Keputusan tersebut tercantum dalam surat keputusan Rektor UI Nomor 49/SK/R/UI/2024, di mana Melki dinyatakan terbukti melakukan kekerasan seksual berdasarkan hasil pemeriksaan, alat bukti serta keterangan saksi terkait yang dihimpun oleh Satgas PPKS UI.
“Bahwa Sdr.
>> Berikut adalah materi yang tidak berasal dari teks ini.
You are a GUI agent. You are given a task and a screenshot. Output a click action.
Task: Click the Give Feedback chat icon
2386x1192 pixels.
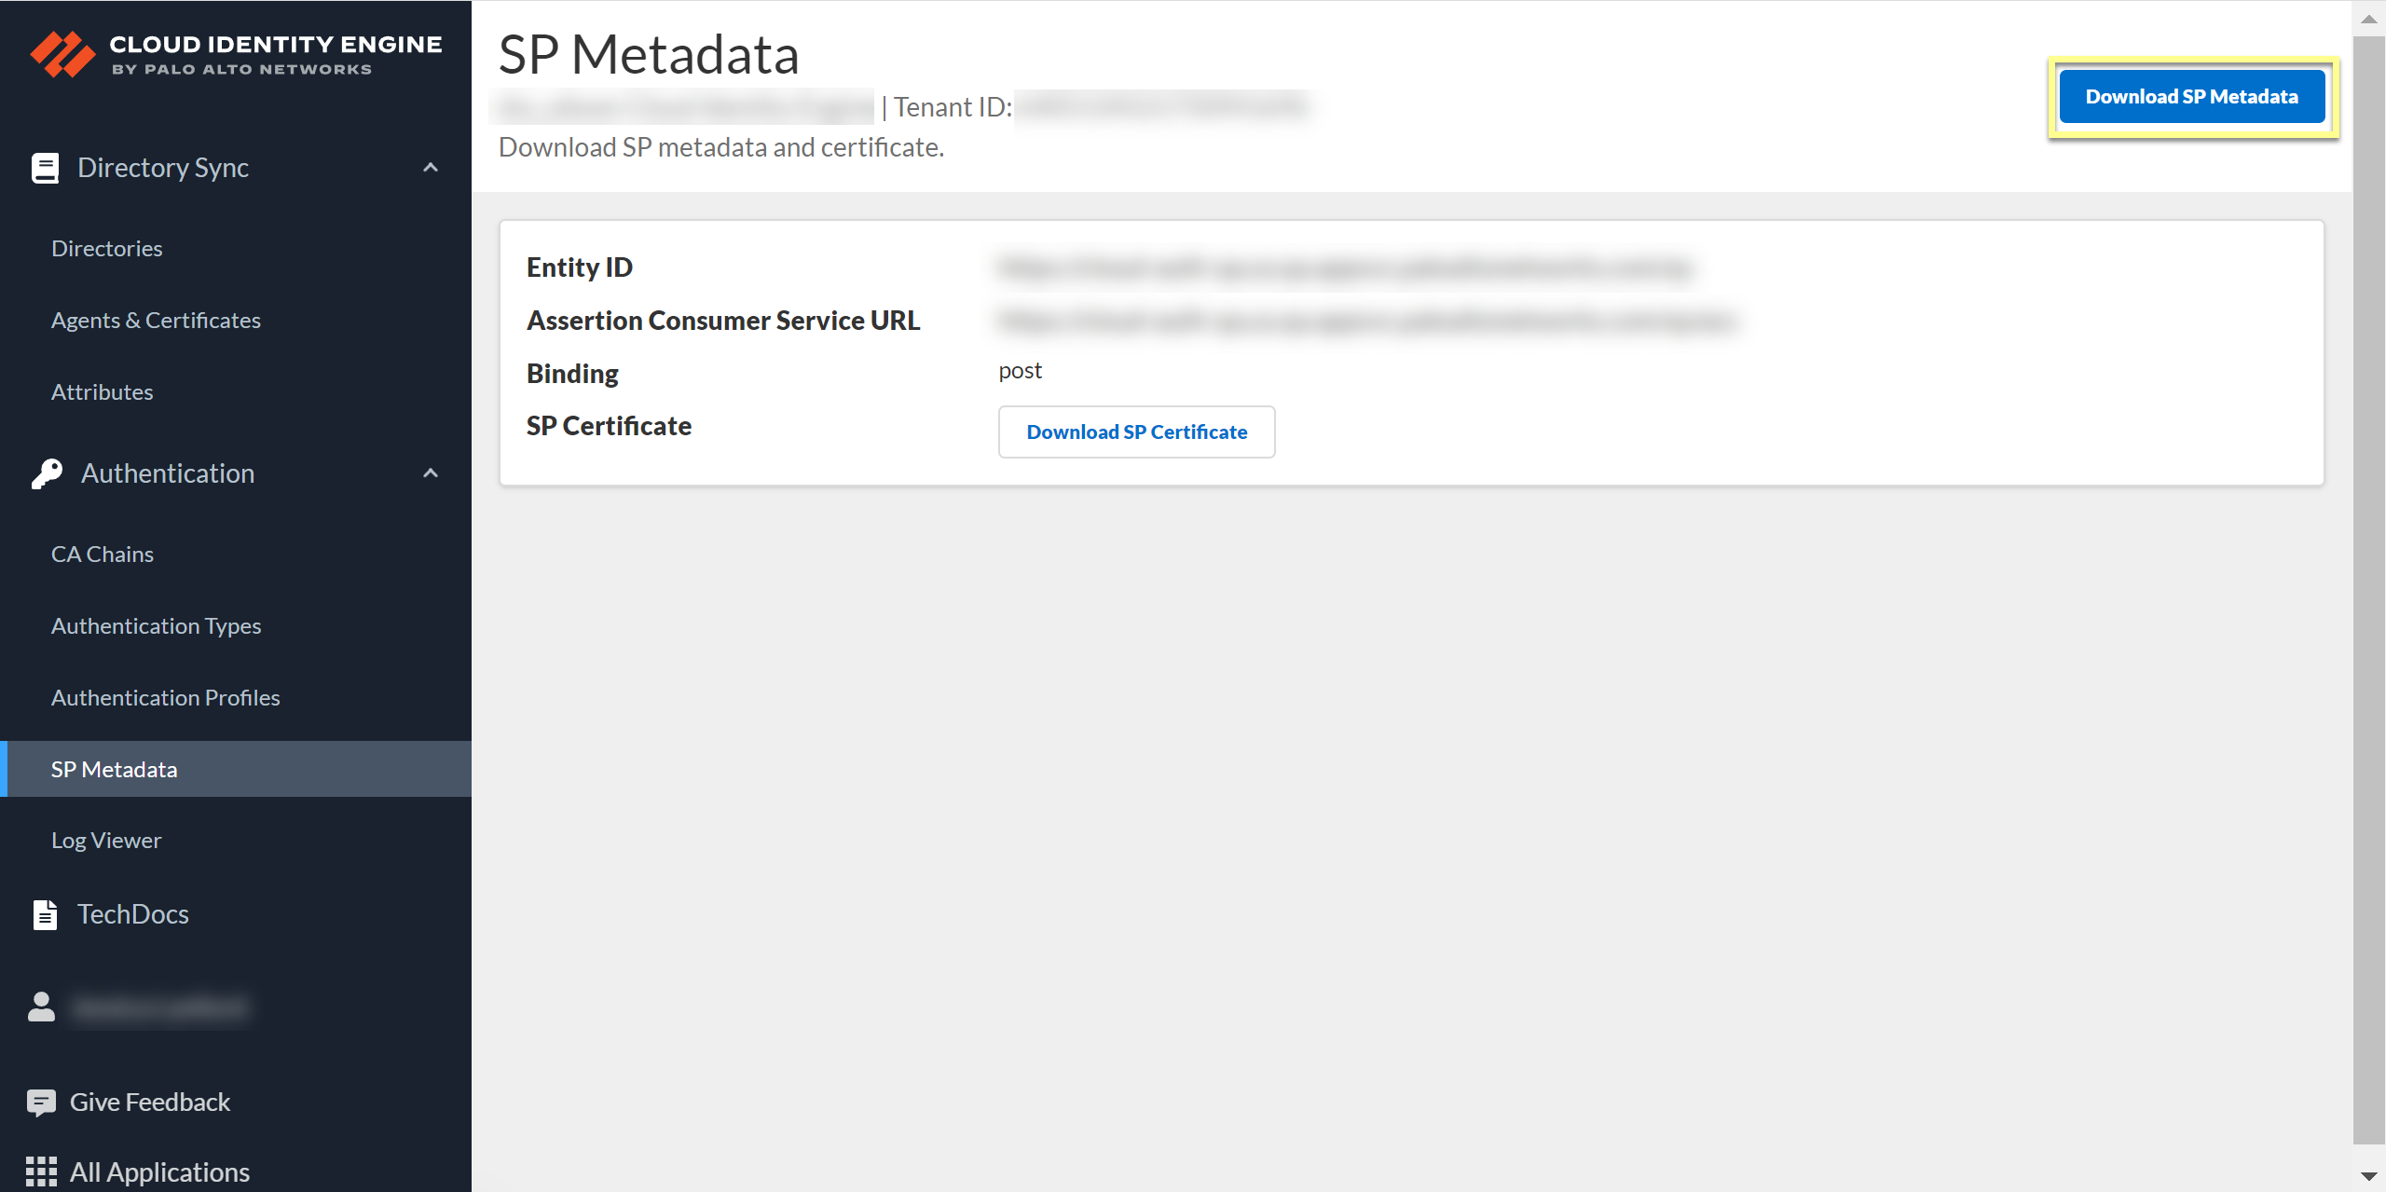(x=41, y=1103)
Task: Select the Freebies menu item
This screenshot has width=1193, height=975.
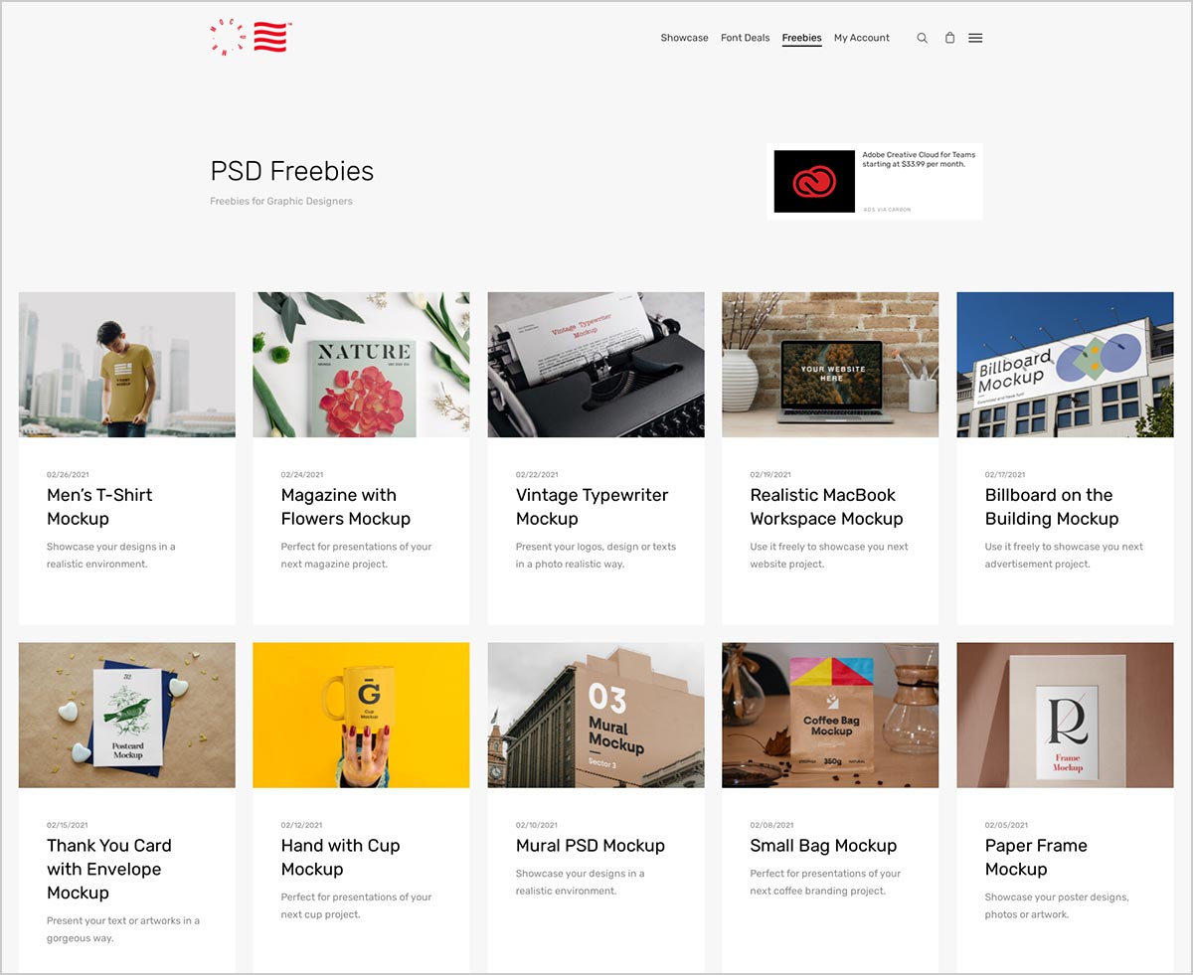Action: pyautogui.click(x=801, y=38)
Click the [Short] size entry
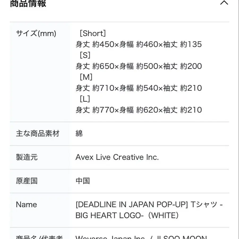Viewport: 239px width, 239px height. (x=93, y=33)
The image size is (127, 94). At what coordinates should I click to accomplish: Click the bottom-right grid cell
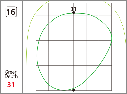pos(105,84)
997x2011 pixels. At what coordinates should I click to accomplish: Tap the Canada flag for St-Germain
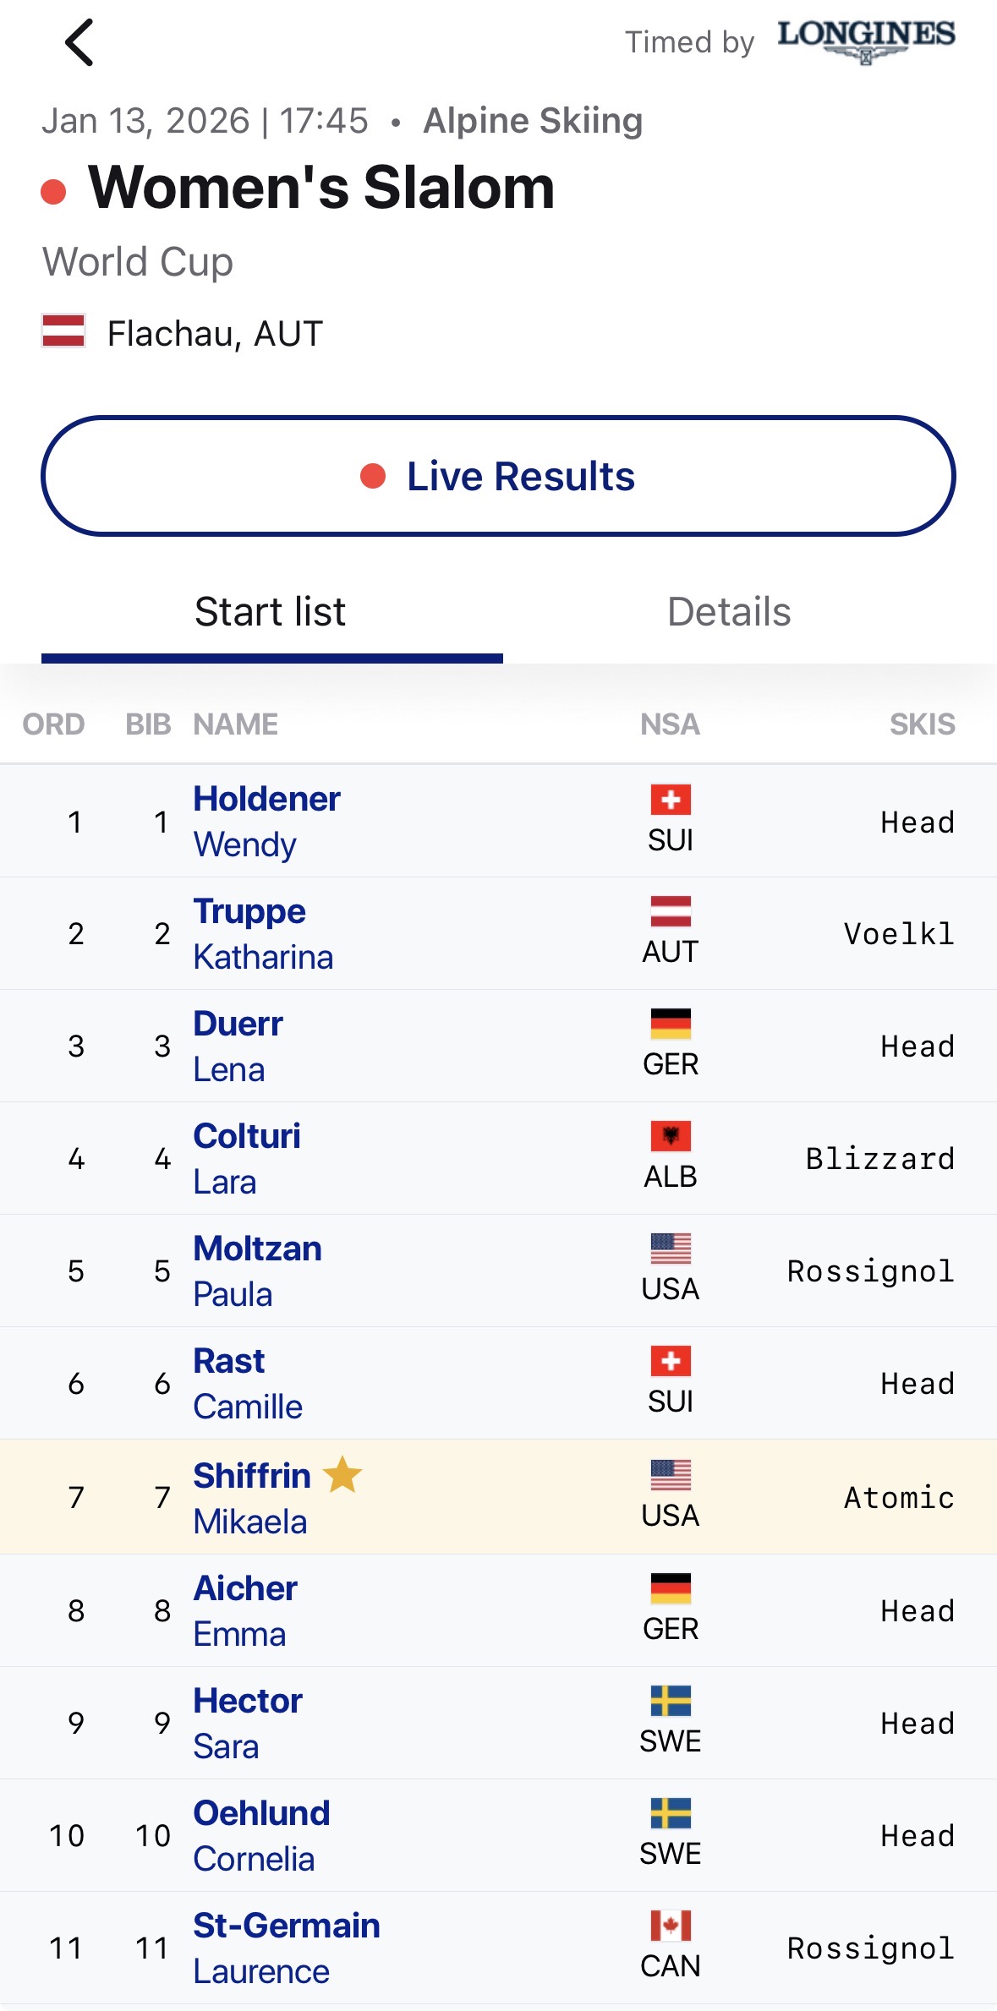pos(671,1926)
Melki Sedek dengan Nomor Pokok Mahasiswa 1906363000 terbukti melakukan kekerasan seksual berdasarkan hasil pemeriksaan, alat bukti, serta keterangan pihak terkait yang telah dihimpun oleh Satgas PPKS UI,” tulis SK dalam soal pertimbangan yang ditandatangani Rektor UI, Ari Kuncoro.
Selama skorsing tersebut, Melki dilarang untuk melakukan kontak dengan korban dalam bentuk apa pun.
Dia juga dilarang untuk aktif dalam organisasi kemahasiswaan dan berada di lingkungan sekitar kampus UI.
Selain itu, Melki wajib mengikuti konseling psikologis dan laporan hasil konseling menjadi dasar diterbitkannya surat keterangan bahwa Ketua BEM UI nonaktif itu telah menjalani sanksi.
Rektor UI pun memberikan hak pada korban atau pelaku untuk meminta dilakukan pemeriksaan ulang jika merasa keputusan tersebut tidak adil.
Sementara dinyatakan bersalah dalam kasus kekerasan seksual, Melki merasa keberatan atas keputusan tersebut.
Ia pun mengajukan surat keberatan dan memohon untuk diadakan pemeriksaan ulang pada Satgas PPKS UI.
“Menyikapi Keputusan Rektor UI Nomor 49/SK/R/UI/2024 tentang kasus yang dilaporkan pada saya, melalui surat terlampir saya menyatakan keberatan saya dan permohonan pemeriksaan ulang pada Satgas PPKS UI,” kata Melki dalam keterangan tertulis pada Rabu (31/1/2024)
Ada beberapa alasan dirinya merasa keberatan meminta pengajuan pemeriksaan ulang, di antaranya Melki merasa tak adanya transparansi dan adanya kejanggalan.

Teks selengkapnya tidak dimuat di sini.